Intervention to improve underperforming schools to begin from September 2022
Strong multi-academy trusts to be found to help rapidly improve schools with consecutive Ofsted ratings below Good
Underperforming schools will be the focus of new government powers to raise standards of education for young people locally.
The new powers will mean schools with two or more consecutive Ofsted ratings below ‘Good’ may be matched with a strong multi-academy trust, to support their improvement. The government laid regulations in Parliament yesterday, Thursday 30 June, to enable this to happen from 01 September.
The government’s 55 Education Investment Areas, where education standards are currently among the weakest, have been prioritised as the focus of new intervention powers to help rapidly improve underperforming schools.
Strong multi-academy trusts have a good track record of improving underperforming schools as sponsored academies, with those academies on average improving more quickly than similar local authority schools.
Currently only schools with Inadequate Ofsted ratings are eligible for this type of intervention, but 900 schools across the country with consecutive Ofsted ratings below Good will now newly be eligible.
The government will initially look to contact around a third of the eligible schools about potential intervention, on the basis they have a recent Requires Improvement rating from 01 May 2021 or later.
Schools’ individual circumstances including their existing capacity to improve will be considered before intervention goes ahead, but those in Education Investment Areas are expected to be prioritised during the coming academic year.
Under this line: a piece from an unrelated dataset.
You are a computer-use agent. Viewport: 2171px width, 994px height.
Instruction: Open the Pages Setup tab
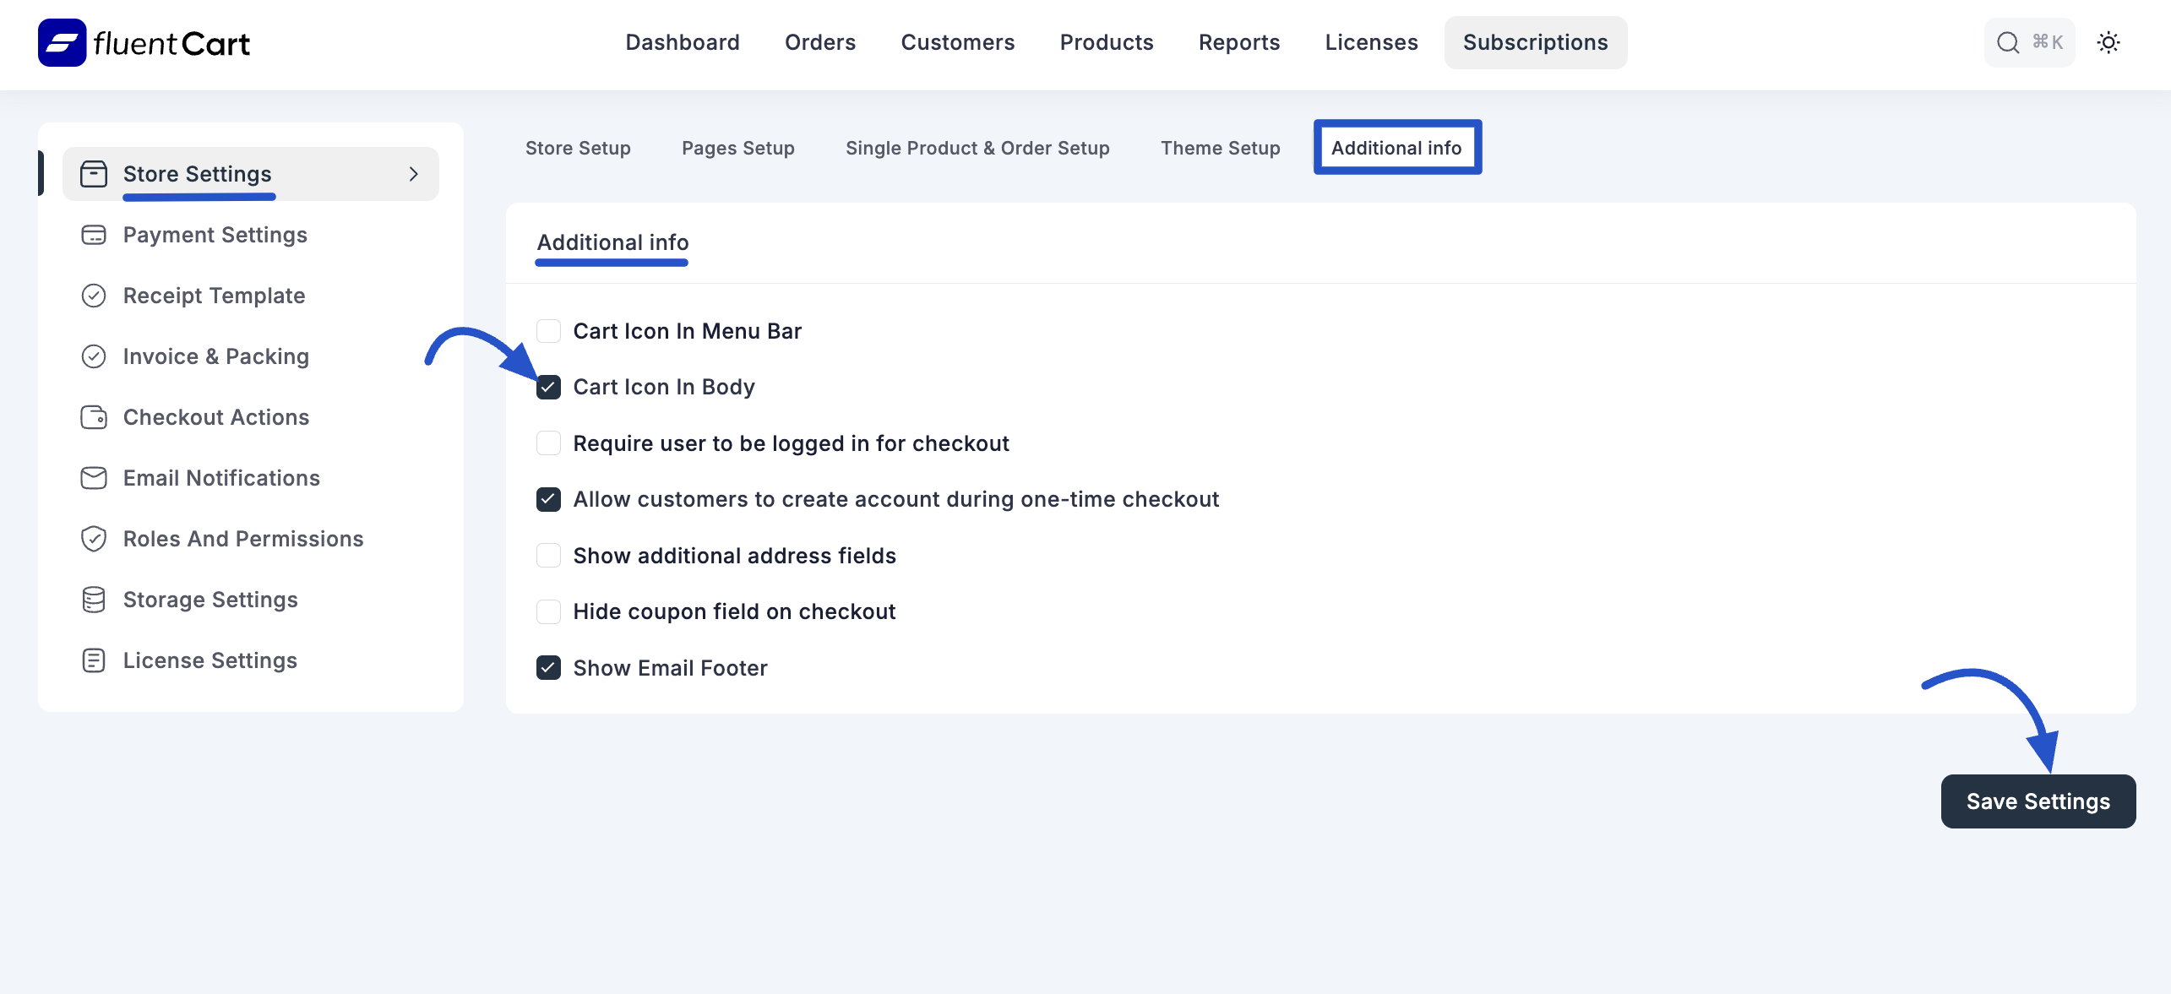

Schools Minister Baroness Barran said:
For too long education outcomes, and therefore children’s life chances, have been different depending where in the country they grow up.
We are rapidly increasing our delivery of support and investment to our Education Investment Areas to right that wrong and give every child the chance to fulfil their potential.
This is just one way in which the government is working to raise standards in Education Investment Areas. Other initiatives include:
- Tax-free bonuses to retain teachers of STEM subjects in their first five years of teaching, worth a maximum of £9,000 over three years for those teachers working in the most disadvantaged schools in Education Investment Areas
- Making up to £150 million available to the Connect the Classroom programme to install modern wireless internet throughout whole schools, including for all schools in the 24 Priority Education Investment Areas, and to schools below Good in the remaining 31 Education Investment Areas
- Up to £86m in funding to support strong trusts to expand over the next three years, heavily targeted towards Education Investment Areas and Priority Education Investment Areas, to grow the number of strong academy trusts and increase the number of schools that have the support of a strong trust
The government aims to provide 500,000 teacher training and development opportunities across the country by 2024, including two new specialist national professional qualifications in literacy and early years leadership, as well as a £30,000 starting salary for teachers to attract and retain the very best talent.
This work builds on the government’s Schools White Paper released in March, which set a blueprint to radically raise education standards across the country and placed a significant emphasis on supporting teachers through strong multi-academy trusts and salary investment, to make sure that every child can be taught by an excellent teacher.
The government’s mission is for the average GCSE grade in English and maths across the country to rise from 4.5 in 2019 to 5 by 2030; and for 90% of children leaving primary school to meet the expected standards in reading, writing and maths by 2030, up from 65% in 2019.